しかし、宮崎駿の『風立ちぬ』には、そのようなことは触れられない。
零戦が、どのような飛行機であったかも、零戦が戦った戦争が、どういうものであったかも、全く触れない。戦争末期には、特攻機として米艦に突っ込んでいった、ということにも。堀越二郎は、美しい飛行機を作りたかった、ということ以外。
不思議と言えば、不思議である。

”堀越二郎と堀辰雄に敬意を込めて”、か。
宮崎駿、この自らの映画、自らの創作物の中で、さしたる主張をしないんだ。
夢の中で、イタリアの設計者、ジャンニ・カプローニから、「日本の少年よ!まだ風は吹いているか?」、と尋ねられ、また、「君のゼロは?」との問に、「一機も帰ってこなかった」、との答えはあるのだが。

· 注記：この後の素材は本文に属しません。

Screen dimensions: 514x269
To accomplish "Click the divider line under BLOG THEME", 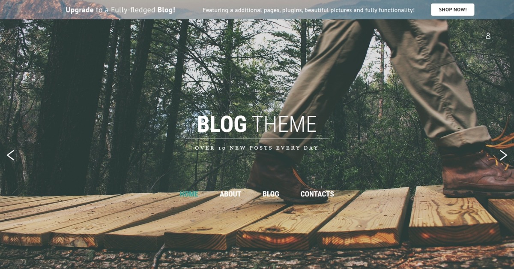I will [257, 139].

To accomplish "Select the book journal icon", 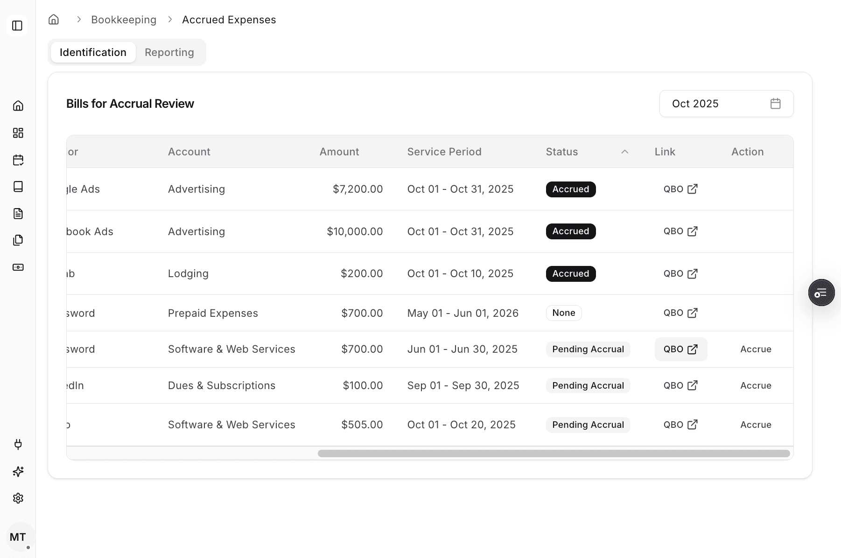I will click(18, 187).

宮崎駿、零戦(ゼロ戦)の設計者・堀越二郎へ身を重ねた。また、堀越二郎が夢の中で会うイタリアの飛行機設計者・ジャンニ・カプローニにも身を重ねている。
さらに、戦前の軽井沢の優雅なホテル、三笠ホテルか万平ホテルか、そこで堀越二郎と菜穂子の中を取り持つドイツ人・カストルプという男も出てくる。

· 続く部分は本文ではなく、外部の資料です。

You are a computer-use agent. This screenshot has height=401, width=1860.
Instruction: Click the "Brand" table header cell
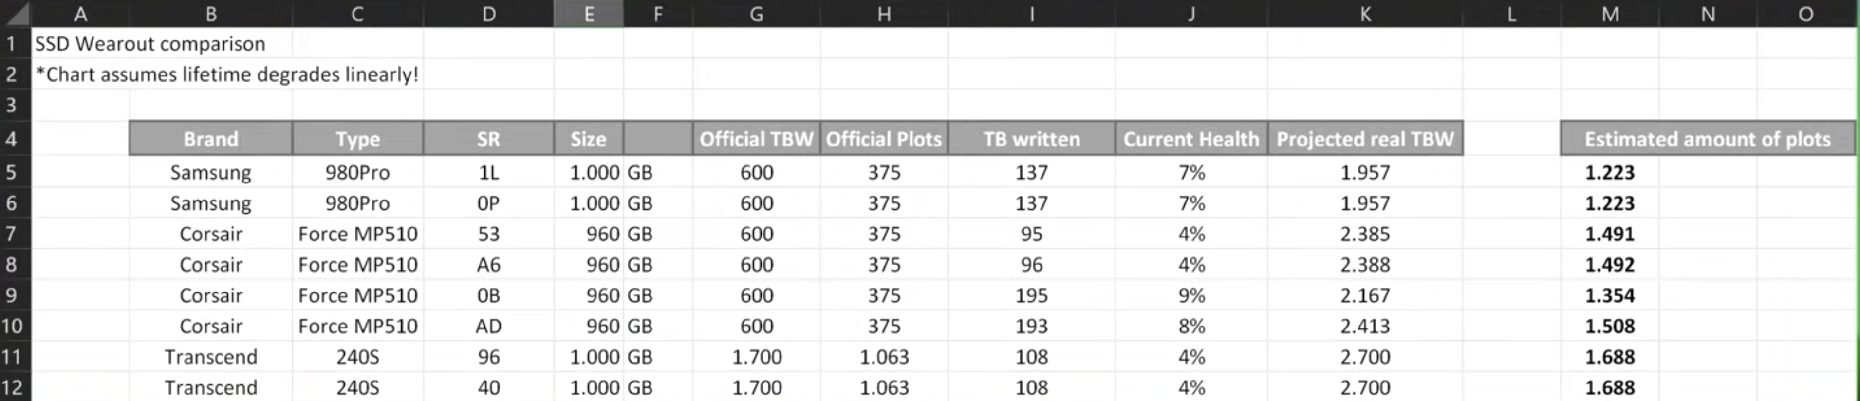pos(211,138)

クレソンのサラダをむしゃむしゃ食う男。「・・・・・、日本人、忘れる」、と話す。奥深い。ある時、このカストルプ、日本を離れる。ドイツ人でなく、ユダヤ人ではなかったか、と考える。
それより、宮崎駿、このカストルプなる男にも身を重ねているようにも思える。声高には言わず。
堀越二郎が作った零戦(ゼロ戦)についても、宮崎駿、さしたる言及はない。
靖国神社へ毎年行っている私、その境内にある遊就館へは何度も行っている。遊就館へ入ってすぐのロビー左には、零戦・零式艦上戦闘機が展示されている。小ぶりな鋼鉄の塊り、という印象がある。
零戦(ゼロ戦)、堀越二郎が作った美しい造形でもある。宮崎駿も何度か見に訪れたことであろう。
それはそれとして、堀辰雄の”いざ生きめやも”は、宮崎駿の”生きねば”ってことなんだ。
この映画でさしたる主張をしていない宮崎駿、そのしないところに、大きな思いがあるようにも思われる。
最後の作品、最後のメッセージを隠したのかもしれない。